Ermintrude might have only been here a week but I've exhuasted my cooking repertoire. This is bad news.
In a sad effort to impress our new house visitor I've been working hard and cooking everything but pasta. I've done the baked potato and garlic beans. I did the tortilla and fruity cous cous. Then I did the stew, and the cheesy rice, which is basically rice with cheese in it. The kids have been half starved, waiting for the pasta and tomato sauce to appear, so I've had to keep them quiet with a choice of breakfast cereals and frequent hand outs of buns. But now I'm exhausted with cooking and thinking, and unless I embark on a tour of the cookery book shelves, my repertoire's run out and the kids are at death's door. So today, it's pasta.

__Goal 1__
In the cooking post, duplicate the passage between "In a sad effort" and "today, it's pasta.", inclusive.
__Goal 2__
According to the cooking post, why is the writer making pasta today?

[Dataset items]
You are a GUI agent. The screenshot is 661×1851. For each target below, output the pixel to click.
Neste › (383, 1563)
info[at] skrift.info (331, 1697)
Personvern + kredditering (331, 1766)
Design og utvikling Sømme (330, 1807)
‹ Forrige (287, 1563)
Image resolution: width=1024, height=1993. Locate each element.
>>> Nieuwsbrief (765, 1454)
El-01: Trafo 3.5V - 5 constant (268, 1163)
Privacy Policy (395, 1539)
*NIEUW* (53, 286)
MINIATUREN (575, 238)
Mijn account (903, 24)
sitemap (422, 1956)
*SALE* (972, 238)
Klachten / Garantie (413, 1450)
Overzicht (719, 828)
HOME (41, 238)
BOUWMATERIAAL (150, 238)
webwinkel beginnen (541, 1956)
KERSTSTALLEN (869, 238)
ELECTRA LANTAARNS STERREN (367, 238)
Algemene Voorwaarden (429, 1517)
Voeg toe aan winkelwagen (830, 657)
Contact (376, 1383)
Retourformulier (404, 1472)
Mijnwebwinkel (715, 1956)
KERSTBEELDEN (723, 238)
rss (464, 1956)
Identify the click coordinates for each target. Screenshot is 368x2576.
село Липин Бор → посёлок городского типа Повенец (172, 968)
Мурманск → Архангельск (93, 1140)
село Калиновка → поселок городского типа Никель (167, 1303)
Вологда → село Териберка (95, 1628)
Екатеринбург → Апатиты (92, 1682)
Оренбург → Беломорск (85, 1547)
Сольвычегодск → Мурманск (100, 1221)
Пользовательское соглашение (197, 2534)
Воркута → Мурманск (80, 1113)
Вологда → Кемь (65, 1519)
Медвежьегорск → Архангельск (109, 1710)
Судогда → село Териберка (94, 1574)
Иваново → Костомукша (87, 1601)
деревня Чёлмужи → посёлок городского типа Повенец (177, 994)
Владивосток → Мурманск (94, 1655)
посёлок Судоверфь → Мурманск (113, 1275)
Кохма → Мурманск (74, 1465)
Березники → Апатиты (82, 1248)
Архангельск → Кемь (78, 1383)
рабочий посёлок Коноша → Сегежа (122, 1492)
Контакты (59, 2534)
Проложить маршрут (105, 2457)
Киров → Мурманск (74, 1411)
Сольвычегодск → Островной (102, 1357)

__Task answer 1__
In a sad effort to impress our new house visitor I've been working hard and cooking everything but pasta. I've done the baked potato and garlic beans. I did the tortilla and fruity cous cous. Then I did the stew, and the cheesy rice, which is basically rice with cheese in it. The kids have been half starved, waiting for the pasta and tomato sauce to appear, so I've had to keep them quiet with a choice of breakfast cereals and frequent hand outs of buns. But now I'm exhausted with cooking and thinking, and unless I embark on a tour of the cookery book shelves, my repertoire's run out and the kids are at death's door. So today, it's pasta.

__Task answer 2__
The writer is exhausted from cooking and thinking and has run out of dishes to make unless they go through the cookery book shelves. Meanwhile the kids have been half starved waiting for pasta and tomato sauce, so pasta is on the menu today.